AI Safety
The research field focused on making AI systems safe, controllable, and aligned with human values.
AI Safety researches how AI stays safe, controllable, and value-aligned. Covers alignment, robustness, interpretability, and control – becomes more critical as AI capability increases.
Explanation
AI Safety encompasses: Alignment (models do what we want), robustness (behave correctly under stress), interpretability (understand what models do), control (can stop models). Becomes more important as AI capability increases.
Marketing Relevance
Marketing AI must be safe: No discriminatory outputs, no brand-damaging hallucinations, no manipulation. Safety features become selling point.
Example
OpenAI invests 20% of resources in safety research: Red-teaming, RLHF for value alignment, monitoring for dangerous use.
Common Pitfalls
Safety vs. capability trade-off.

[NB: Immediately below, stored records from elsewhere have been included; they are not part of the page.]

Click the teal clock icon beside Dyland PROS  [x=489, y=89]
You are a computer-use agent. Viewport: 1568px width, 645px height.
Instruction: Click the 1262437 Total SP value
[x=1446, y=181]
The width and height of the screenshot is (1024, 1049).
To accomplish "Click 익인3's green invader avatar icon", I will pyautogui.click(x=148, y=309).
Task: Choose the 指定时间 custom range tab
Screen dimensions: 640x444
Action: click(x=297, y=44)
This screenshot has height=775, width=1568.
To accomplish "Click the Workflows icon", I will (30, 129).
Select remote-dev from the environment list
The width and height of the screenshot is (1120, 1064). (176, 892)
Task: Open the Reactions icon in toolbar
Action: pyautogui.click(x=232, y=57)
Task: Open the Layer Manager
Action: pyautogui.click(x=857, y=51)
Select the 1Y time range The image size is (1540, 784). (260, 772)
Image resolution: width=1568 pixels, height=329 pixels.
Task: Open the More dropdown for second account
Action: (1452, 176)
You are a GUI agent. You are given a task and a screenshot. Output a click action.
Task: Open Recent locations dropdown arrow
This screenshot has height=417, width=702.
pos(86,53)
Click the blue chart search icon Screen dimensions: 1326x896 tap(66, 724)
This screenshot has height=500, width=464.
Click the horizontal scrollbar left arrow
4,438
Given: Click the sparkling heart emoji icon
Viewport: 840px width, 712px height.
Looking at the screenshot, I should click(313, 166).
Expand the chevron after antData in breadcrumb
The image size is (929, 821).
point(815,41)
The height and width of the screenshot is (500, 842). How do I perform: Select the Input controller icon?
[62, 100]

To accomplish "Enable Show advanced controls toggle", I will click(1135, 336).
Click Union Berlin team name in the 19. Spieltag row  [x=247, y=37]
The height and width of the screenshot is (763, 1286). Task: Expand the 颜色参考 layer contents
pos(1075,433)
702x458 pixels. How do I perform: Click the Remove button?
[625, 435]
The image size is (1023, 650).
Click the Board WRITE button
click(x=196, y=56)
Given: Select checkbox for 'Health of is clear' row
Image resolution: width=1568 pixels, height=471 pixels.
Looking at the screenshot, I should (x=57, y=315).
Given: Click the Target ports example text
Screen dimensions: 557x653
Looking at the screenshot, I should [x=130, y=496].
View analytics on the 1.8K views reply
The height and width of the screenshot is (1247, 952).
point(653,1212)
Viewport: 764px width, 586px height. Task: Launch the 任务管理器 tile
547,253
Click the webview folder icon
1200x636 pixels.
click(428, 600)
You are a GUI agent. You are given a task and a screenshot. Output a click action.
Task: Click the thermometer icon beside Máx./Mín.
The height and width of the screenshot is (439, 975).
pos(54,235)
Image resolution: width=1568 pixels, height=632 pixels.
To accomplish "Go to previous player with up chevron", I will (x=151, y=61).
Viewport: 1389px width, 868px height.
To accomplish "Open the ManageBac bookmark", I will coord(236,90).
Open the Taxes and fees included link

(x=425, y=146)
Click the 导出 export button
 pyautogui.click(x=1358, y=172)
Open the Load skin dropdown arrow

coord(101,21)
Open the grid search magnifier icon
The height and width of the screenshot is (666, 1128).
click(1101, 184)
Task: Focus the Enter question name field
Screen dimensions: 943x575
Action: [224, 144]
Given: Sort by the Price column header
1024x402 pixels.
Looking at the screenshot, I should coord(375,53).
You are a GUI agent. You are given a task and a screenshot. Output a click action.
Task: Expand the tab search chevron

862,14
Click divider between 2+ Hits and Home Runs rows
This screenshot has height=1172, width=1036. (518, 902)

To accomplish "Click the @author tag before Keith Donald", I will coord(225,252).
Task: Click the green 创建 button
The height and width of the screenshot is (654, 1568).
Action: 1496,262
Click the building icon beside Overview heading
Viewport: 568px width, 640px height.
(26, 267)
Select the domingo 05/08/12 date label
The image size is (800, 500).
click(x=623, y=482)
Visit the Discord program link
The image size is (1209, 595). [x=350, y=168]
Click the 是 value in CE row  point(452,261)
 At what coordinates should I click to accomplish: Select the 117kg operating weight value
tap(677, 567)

Overcensoring reduces usefulness. Safety theater without real protection. Race to bottom in competition.
Origin & History
Nick Bostrom's "Superintelligence" (2014) made AI Safety mainstream. OpenAI was founded in 2015 with safety mission. Anthropic (2021) and DeepMind have dedicated safety teams.
Comparisons & Differences
AI Safety vs. AI Ethics
AI Ethics asks "what is right/wrong?"; AI Safety asks "how do we prevent technical harm?" – philosophy vs. engineering.
AI Safety vs. Cybersecurity
Cybersecurity protects systems from external attackers; AI Safety protects from the AI system itself (misbehavior, misalignment).